Logo de l'organisation
Depuis 2010, un certain nombre d'organismes issus des peuples originaires, rejoints par différentes organisations révolutionnaires, proposent l'Autre Bicentenaire, celui qui dénonce la constitution à partir de la Révolution du Mai d'un "Etat génocidaire et répressif" qui a pris la succession d'une colonisation que les habitants précolombiens ont toujours rejetée et combattue, comme en témoignent plusieurs des contes animaliers que j'ai publiés aux Editions du Jasmin, il y a un an (voir mon article du 21 mai 2015).Cette semaine, cette confédération contestataire appelle à une manifestation dans les rues de Buenos Aires sur le thème : "Nous n'avons rien à fêter. Résistance indigène depuis 524 ans". Les manifestants appelleront à rendre justice pour le meurtre le 12 octobre 2009 (1) d'un militant diaguita de la province de Tucumán, Javier Chocobar, pour lequel les enquêtes n'ont toujours rien donné.
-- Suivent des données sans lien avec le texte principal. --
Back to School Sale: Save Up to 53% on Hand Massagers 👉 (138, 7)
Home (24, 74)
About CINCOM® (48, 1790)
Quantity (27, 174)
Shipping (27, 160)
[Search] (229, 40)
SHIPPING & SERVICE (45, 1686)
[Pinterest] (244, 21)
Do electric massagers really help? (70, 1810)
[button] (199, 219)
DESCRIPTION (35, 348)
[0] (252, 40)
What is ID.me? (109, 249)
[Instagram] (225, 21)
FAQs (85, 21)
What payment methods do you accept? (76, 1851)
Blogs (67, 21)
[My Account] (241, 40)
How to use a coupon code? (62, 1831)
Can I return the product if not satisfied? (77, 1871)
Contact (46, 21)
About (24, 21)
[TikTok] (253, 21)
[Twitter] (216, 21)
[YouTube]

Aujourd'hui l'organisation manifeste à Tucumán, à 18h30, puis les 6 et 7 juillet, elle viendra tenir à Buenos Aires le deuxième Parlement des Peuples et Nations originaires.
Parmi les quatre grands quotidiens nationaux argentins, seul Página/12 en parle dans son édition de ce matin.
En 1816, plusieurs importants acteurs de la Révolution de Mai et de la guerre d'indépendance, au premier rang desquels il faut nommer les deux pères de la Patrie, les généraux José de San Martín (1778-1850) et Manuel Belgrano (1770-1820), militaient pour la création d'une monarchie parlementaire en Argentine, avec à sa tête un roi choisi parmi les descendants de l'Inca, Tupac Amaru. Cette idée avait été reçue avec enthousiasme par les populations amérindiennes, notamment dans le nord-ouest où se trouve Tucumán, mais le parti qui dominant alors Buenos Aires, le courant socialement le plus conservateur, animé par Bernardino Rivadavia, leader du futur parti unitaire (1780-1845), convainquit une majorité de députés constituants de ne pas écouter ces sornettes qui risquaient de déconsidérer le pays aux yeux des Européens, en mettant à sa tête un va-nu-pied à la peau trop colorée (2). Cette solution aurait peut-être permis de réconcilier le processus historique de toute l'Amérique du Sud. Elle avait été émise pour la première fois par Francisco de Miranda (1750-1816), le Précurseur de l'indépendance du continent, formé par les Lumières en Europe et singulièrement en France, dont nous commémorons ce mois-ci les deux cents ans de la mort, dans un donjon d'une forteresse gaditane, comme rebelle au roi d'Espagne.
Pour aller plus loin : lire l'article de Página/12 d'aujourd'hui lire l'article de Página/12 le 25 mai 2010 consulter le blog de El otro bicentenario, à travers lequel vous pouvez accéder au canal vidéo que l'organisation a monté sur Vimeo.
(1) Il se trouve que le 12 octobre n'est pas n'importe quel jour : c'est l'anniversaire de la découverte du Nouveau Monde par Christophe Colomb et un jour qui célèbre l'unité de tout le monde hispanophone férié sur toute la planète pour l'Espagne et ses anciennes colonies. (2) Ce qui revenait à agiter un véritable fantasme comme on l'a vu faire tout récemment en Grande-Bretagne par les partisans du Brexit au sujet de l'Union Européenne. En fait, les descendants de l'Inca avaient tous le rang de nobles titrés de Castille dans l'ensemble de l'empire espagnol et les hommes recevaient la meilleure éducation, la plupart servant comme officiers supérieurs dans l'armée royale. Cela avait été le cas de Tupac Amaru II, marquis de Oropesa (1738-1781), avant qu'il ne déclenche la dernière grande révolte armée à Tucumán en 1780 qui devait le conduire à une exécution épouvantable dans sa ville natale de Cusco, aujourd'hui au Pérou.